In [1]:
import pandas as pd
from sklearn.model_selection import train_test_split
from sklearn.preprocessing import LabelEncoder
from torchvision import transforms
from PIL import Image
import torch
from torch.utils.data import Dataset, DataLoader
from transformers import BeitFeatureExtractor, BeitForImageClassification, AdamW
from torch.nn import CrossEntropyLoss
from tqdm import tqdm

In [2]:
# 데이터 불러오기
train_df = pd.read_csv(train_csv)
test_df = pd.read_csv(test_csv)
submission_df = pd.read_csv(submission_csv)

# Label Encoding
label_encoder = LabelEncoder() # 문자를 숫자로 수치화(beit모델특성)
train_df['label'] = label_encoder.fit_transform(train_df['label'])

# 데이터셋정의
class CustomDataset(Dataset):  
    def __init__(self, dataframe, feature_extractor, mode='train'):
        self.dataframe = dataframe  
        self.feature_extractor = feature_extractor
        self.mode = mode

    def __len__(self):
        return len(self.dataframe)

    def __getitem__(self, idx):
        if self.mode == 'train': # train
            img_path = self.dataframe.iloc[idx]['img_path']  
            label = self.dataframe.iloc[idx]['label'] 
        else: #test 
            img_path = self.dataframe.iloc[idx]['img_path']  
            label = -1  # test에는 label이 없으므로 더미레이블로 -1 사용

        image = Image.open(img_path).convert("RGB") 
        inputs = self.feature_extractor(images=image, return_tensors="pt")

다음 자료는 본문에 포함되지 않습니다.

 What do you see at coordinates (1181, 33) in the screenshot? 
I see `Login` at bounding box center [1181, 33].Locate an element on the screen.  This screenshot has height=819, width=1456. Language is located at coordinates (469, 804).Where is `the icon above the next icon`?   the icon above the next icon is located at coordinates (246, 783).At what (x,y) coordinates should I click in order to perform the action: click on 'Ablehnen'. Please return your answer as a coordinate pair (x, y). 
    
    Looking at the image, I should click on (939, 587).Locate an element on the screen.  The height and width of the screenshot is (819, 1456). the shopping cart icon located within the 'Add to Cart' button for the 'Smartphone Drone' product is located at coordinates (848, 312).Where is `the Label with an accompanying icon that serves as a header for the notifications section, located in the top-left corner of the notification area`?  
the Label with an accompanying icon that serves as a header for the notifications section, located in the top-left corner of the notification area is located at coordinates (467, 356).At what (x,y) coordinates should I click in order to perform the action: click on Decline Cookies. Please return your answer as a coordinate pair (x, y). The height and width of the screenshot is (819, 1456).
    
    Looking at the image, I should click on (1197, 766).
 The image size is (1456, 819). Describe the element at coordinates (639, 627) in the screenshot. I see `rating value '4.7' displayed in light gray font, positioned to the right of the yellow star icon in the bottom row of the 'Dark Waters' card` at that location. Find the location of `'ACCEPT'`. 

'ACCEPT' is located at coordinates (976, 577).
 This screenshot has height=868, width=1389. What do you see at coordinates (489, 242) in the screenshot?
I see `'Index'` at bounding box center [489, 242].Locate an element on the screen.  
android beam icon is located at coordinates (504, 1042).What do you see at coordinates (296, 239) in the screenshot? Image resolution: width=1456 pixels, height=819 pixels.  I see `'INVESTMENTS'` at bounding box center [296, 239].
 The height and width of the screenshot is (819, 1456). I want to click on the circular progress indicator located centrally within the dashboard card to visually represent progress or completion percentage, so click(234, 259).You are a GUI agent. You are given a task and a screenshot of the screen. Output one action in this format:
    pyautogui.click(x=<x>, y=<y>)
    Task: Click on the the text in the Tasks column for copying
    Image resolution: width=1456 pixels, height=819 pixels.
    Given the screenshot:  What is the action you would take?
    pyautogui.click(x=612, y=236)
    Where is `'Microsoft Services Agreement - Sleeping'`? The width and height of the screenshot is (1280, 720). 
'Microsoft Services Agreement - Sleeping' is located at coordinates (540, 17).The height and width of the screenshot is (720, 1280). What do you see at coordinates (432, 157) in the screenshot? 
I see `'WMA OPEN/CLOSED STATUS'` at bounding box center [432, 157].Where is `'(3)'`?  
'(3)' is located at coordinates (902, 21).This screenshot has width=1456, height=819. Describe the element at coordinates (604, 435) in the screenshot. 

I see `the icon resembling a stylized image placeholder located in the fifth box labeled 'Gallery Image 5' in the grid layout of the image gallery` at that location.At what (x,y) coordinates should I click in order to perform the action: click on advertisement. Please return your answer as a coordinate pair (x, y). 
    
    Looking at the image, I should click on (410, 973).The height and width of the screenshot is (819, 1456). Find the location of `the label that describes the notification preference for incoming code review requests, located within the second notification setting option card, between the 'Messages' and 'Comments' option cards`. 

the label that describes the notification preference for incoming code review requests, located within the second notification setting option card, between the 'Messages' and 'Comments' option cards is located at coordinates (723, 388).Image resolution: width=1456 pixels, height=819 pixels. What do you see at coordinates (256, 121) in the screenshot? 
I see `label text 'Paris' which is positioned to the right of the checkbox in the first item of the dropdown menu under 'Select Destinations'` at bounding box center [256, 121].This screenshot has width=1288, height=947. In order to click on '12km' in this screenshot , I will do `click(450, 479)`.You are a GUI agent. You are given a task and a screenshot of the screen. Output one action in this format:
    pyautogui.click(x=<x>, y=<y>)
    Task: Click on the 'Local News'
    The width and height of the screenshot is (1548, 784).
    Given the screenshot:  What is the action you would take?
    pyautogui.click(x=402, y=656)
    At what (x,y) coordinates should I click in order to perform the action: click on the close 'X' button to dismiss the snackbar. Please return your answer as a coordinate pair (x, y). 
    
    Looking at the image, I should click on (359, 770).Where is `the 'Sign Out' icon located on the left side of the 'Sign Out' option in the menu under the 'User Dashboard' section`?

        if self.mode == 'train': #train 
            return inputs['pixel_values'].squeeze(0), torch.tensor(label, dtype=torch.long)          
        else: #test
            return inputs['pixel_values'].squeeze(0), self.dataframe.iloc[idx]['id']

# Feature extractor
feature_extractor = BeitFeatureExtractor.from_pretrained('microsoft/beit-base-patch16-224-pt22k')

# 데이터셋 준비
train_dataset = CustomDataset(train_df, feature_extractor, mode='train')
train_loader = DataLoader(train_dataset, batch_size=16, shuffle=True) # 배치사이즈16, 데이터 무작위로 섞어서 로드

test_dataset = CustomDataset(test_df, feature_extractor, mode='test')
test_loader = DataLoader(test_dataset, batch_size=16, shuffle=False) # train은 성능향상과 균등한 학습을 위해 셔플 트루
                                                    # 테스트는 디버깅 편의성을 위해(샘플에대한 모델을 쉽게 추적하기위해)



In [3]:
# 모델준비
model = BeitForImageClassification.from_pretrained('microsoft/beit-base-patch16-224-pt22k', num_labels=len(label_encoder.classes_))
model.to('cuda') #gpu

# 옵티마이저
optimizer = AdamW(model.parameters(), lr=5e-5) 
criterion = CrossEntropyLoss()  

# 학습루프 
epochs = 5 
for epoch in range(epochs):
    model.train()
    running_loss = 0.0
    for batch in tqdm(train_loader):
        inputs, labels = batch
        inputs = inputs.to('cuda')
        labels = labels.to('cuda')

        optimizer.zero_grad()
        outputs = model(pixel_values=inputs)
        loss = criterion(outputs.logits, labels)
        loss.backward()
        optimizer.step()

        running_loss += loss.item()
    
    print(f"Epoch {epoch+1}, Loss: {running_loss / len(train_loader)}")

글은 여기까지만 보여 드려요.